AI used for diabetic retinopathy diagnosisOphthalmologists and AI team up to improve the diagnosis of diabetic retinopathy.

Recent advances in AI promise to improve access to diabetic retinopathy screening and improve its accuracy. But it’s less clear how AI will work in the physician’s office or other clinical settings. Previous attempts to use computer-assisted diagnosis shows that some screeners rely on the machine too much, which leads to repeating the machine’s errors or under-rely on it and ignore accurate predictions. Researchers at Google AI believe some of these pitfalls may be avoided if the computer can “explain” its predictions.

To test this theory, the researchers developed two types of assistance to help physicians read the algorithm’s predictions.

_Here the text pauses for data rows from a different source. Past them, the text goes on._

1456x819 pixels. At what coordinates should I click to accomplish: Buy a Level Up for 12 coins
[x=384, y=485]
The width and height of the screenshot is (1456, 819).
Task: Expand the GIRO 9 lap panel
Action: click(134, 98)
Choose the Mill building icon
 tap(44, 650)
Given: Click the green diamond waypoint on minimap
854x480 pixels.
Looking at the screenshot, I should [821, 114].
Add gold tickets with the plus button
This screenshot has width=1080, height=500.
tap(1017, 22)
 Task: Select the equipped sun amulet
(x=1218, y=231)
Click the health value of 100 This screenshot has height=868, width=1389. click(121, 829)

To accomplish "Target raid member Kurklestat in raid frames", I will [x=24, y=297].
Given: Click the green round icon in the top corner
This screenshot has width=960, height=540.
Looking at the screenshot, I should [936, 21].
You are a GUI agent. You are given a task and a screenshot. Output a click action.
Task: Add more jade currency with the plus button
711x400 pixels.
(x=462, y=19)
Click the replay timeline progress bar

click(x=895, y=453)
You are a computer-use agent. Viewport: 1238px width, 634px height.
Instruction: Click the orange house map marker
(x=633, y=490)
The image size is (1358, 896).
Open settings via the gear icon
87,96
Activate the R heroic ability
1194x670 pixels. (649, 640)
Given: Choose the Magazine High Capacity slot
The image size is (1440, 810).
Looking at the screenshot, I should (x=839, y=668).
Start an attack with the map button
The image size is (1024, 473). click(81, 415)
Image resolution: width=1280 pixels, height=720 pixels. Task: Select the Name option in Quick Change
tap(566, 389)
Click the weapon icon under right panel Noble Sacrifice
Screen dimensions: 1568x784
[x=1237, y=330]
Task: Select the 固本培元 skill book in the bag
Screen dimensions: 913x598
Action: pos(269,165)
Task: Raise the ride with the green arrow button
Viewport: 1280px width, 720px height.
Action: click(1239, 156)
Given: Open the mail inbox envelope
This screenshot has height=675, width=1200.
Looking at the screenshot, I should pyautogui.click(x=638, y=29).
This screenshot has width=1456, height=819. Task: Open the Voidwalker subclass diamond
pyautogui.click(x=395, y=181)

  • Grades: A set of five scores that represent the strength of evidence for the algorithm’s prediction.
  • Grades + heatmap: Enhance the grading system with a heatmap that measures the contribution of each pixel in the image to the algorithm’s prediction.

Ten ophthalmologists (four general ophthalmologists, one trained outside the US, four retina specialists, and one retina specialist in training) were asked to read each image once under one of three conditions: unassisted, grades only, and grades + heatmap.

Both types of assistance improved physicians’ diagnostic accuracy. It also improved their confidence in the diagnosis. But the degree of improvement depended on the physician’s level of expertise.

“With assistance, general ophthalmologists match but do not exceed the model’s accuracy, while retina specialists start to exceed the model’s performance.”

Without assistance, general ophthalmologists are significantly less accurate than the algorithm, while retina specialists are not significantly more accurate than the algorithm. With assistance, general ophthalmologists match but do not exceed the model’s accuracy, while retina specialists start to exceed the model’s performance.

“There’s an analogy in driving,” says lead researcher, Rory Sayres, Ph.D. “There are self-driving vehicles, and there are tools to help drivers, like Android Auto. The first is automation, the second is augmentation. The findings of our study indicate that there may be space for augmentation in classifying medical images like retinal fundus images. When the combination of clinician and assistant outperforms either alone, this provides an argument for up-leveling clinicians with intelligent tools.”